Assigned task » Wherever the string "will" occurs in a line of these records, report that line.

Data provided »
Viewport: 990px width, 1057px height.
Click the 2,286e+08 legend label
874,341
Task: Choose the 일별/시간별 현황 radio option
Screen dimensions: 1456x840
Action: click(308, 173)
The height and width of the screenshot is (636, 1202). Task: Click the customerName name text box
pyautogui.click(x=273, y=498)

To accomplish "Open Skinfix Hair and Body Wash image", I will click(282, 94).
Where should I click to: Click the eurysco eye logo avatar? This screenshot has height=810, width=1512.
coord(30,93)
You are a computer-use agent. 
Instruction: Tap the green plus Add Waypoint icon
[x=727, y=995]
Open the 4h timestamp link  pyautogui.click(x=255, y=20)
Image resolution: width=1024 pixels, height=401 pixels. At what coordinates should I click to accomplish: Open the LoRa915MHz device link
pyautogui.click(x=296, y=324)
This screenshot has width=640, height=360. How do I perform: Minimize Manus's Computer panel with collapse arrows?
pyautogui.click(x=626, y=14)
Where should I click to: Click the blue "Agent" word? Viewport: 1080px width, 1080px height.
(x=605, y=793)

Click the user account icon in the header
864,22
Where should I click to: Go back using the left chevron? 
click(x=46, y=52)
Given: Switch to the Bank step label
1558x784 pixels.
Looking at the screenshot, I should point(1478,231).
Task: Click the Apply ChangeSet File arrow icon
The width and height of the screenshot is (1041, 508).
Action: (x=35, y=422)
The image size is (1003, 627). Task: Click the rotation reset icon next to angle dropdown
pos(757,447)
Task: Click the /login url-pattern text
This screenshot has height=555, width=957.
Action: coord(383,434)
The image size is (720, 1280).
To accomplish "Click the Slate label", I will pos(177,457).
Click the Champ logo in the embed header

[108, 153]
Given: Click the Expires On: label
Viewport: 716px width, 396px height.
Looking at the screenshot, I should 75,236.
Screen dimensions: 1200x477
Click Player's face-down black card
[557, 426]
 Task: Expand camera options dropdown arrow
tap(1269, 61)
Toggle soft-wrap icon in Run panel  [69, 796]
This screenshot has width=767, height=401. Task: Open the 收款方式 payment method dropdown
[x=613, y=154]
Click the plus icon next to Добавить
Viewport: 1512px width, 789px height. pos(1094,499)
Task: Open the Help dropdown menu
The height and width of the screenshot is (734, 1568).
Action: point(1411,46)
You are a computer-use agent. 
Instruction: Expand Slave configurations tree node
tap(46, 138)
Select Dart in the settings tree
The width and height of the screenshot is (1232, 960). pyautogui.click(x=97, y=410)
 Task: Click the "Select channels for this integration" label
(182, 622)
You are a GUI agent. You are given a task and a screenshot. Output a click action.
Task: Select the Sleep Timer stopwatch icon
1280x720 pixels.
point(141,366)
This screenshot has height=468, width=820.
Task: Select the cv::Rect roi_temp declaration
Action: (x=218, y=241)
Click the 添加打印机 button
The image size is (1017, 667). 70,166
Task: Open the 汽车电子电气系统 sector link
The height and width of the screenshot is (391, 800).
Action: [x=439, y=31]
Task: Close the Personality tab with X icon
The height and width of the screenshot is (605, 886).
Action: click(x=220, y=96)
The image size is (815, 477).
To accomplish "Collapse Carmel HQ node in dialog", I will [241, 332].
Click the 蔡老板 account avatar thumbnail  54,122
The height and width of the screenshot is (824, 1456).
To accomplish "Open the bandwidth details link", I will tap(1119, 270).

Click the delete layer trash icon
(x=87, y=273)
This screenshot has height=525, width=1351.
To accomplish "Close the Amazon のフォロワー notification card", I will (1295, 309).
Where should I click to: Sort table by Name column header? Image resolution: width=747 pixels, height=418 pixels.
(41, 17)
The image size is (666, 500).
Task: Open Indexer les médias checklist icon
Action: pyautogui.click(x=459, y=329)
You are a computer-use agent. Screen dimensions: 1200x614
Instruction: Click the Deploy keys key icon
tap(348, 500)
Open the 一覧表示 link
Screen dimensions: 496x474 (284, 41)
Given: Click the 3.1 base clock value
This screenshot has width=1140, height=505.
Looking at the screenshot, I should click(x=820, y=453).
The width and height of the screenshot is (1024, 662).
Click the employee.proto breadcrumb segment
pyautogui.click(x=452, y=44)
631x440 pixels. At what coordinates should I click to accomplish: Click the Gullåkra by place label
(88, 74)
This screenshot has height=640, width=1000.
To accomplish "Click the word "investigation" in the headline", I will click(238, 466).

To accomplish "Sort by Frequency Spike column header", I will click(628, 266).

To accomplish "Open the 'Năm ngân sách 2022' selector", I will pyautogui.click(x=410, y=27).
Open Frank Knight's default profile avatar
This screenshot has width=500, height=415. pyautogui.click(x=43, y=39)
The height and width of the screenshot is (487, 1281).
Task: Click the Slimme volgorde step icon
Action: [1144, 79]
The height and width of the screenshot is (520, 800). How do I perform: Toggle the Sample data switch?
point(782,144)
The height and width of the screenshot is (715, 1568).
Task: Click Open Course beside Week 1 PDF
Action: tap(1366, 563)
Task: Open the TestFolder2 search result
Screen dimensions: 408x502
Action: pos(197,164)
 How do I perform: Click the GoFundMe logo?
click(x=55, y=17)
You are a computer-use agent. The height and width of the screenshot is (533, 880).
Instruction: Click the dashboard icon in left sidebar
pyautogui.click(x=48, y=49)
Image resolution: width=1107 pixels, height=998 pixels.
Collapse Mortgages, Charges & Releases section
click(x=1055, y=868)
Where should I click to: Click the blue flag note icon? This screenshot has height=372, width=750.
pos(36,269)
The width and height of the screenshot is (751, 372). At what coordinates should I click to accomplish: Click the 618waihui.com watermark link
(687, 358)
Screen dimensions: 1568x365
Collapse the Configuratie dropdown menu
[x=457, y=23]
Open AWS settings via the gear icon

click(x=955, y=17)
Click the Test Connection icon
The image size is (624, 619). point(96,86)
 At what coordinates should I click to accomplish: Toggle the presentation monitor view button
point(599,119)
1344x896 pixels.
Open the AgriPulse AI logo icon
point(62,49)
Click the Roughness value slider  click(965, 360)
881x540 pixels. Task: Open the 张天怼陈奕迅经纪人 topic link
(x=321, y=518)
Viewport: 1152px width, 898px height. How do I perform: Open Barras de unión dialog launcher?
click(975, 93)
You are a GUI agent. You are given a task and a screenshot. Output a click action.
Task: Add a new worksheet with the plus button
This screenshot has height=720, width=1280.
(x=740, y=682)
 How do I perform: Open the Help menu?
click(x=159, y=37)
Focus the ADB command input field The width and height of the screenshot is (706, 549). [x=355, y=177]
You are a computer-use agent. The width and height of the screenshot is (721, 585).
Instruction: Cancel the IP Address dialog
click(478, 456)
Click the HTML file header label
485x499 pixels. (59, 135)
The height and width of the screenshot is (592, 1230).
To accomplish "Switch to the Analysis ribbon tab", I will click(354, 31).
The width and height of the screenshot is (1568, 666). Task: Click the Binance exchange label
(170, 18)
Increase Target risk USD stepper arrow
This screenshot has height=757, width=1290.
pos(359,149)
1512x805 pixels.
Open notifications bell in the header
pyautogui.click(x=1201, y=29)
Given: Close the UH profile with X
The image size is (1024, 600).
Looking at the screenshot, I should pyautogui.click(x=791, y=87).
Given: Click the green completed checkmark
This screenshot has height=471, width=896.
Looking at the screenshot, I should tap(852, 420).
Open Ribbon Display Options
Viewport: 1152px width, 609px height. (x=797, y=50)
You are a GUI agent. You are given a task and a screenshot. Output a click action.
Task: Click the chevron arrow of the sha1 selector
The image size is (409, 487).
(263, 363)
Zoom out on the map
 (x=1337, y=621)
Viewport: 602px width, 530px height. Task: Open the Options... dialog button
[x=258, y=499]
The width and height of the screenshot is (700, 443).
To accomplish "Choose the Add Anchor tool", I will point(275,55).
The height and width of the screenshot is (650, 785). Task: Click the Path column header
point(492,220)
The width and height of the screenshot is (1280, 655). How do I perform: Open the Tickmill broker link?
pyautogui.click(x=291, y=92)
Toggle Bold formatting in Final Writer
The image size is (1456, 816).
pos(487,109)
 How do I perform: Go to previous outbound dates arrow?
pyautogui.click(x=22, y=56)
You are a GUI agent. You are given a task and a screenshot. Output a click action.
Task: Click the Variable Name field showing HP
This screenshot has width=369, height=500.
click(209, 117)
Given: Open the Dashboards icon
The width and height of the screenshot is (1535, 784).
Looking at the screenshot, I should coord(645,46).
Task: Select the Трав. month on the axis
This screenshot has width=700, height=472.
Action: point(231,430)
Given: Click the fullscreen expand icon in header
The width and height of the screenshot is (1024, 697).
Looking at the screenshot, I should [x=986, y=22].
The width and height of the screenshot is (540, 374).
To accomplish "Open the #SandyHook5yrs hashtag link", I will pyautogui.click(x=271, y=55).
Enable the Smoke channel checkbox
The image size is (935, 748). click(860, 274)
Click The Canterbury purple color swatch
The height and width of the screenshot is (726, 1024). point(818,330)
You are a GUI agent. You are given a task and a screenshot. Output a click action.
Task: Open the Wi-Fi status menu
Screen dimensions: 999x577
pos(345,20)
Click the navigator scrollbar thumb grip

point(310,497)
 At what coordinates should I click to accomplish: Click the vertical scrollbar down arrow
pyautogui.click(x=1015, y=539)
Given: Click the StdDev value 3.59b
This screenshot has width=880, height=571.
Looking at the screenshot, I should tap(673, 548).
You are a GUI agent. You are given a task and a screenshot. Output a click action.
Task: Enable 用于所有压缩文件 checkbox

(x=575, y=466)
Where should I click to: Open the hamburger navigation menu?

Your response »
To accomplish "Open Skinfix Hair and Body Wash image", I will click(282, 94).
To accomplish "Click the Slate label", I will pos(177,457).
To accomplish "Collapse Carmel HQ node in dialog", I will [241, 332].
To accomplish "Open the bandwidth details link", I will tap(1119, 270).
To accomplish "Close the Amazon のフォロワー notification card", I will (1295, 309).
To accomplish "Click the word "investigation" in the headline", I will click(238, 466).
To accomplish "Sort by Frequency Spike column header", I will click(628, 266).
To accomplish "Open the 'Năm ngân sách 2022' selector", I will pyautogui.click(x=410, y=27).
To accomplish "Switch to the Analysis ribbon tab", I will click(354, 31).
To accomplish "Choose the Add Anchor tool", I will point(275,55).
To accomplish "Open the #SandyHook5yrs hashtag link", I will pyautogui.click(x=271, y=55).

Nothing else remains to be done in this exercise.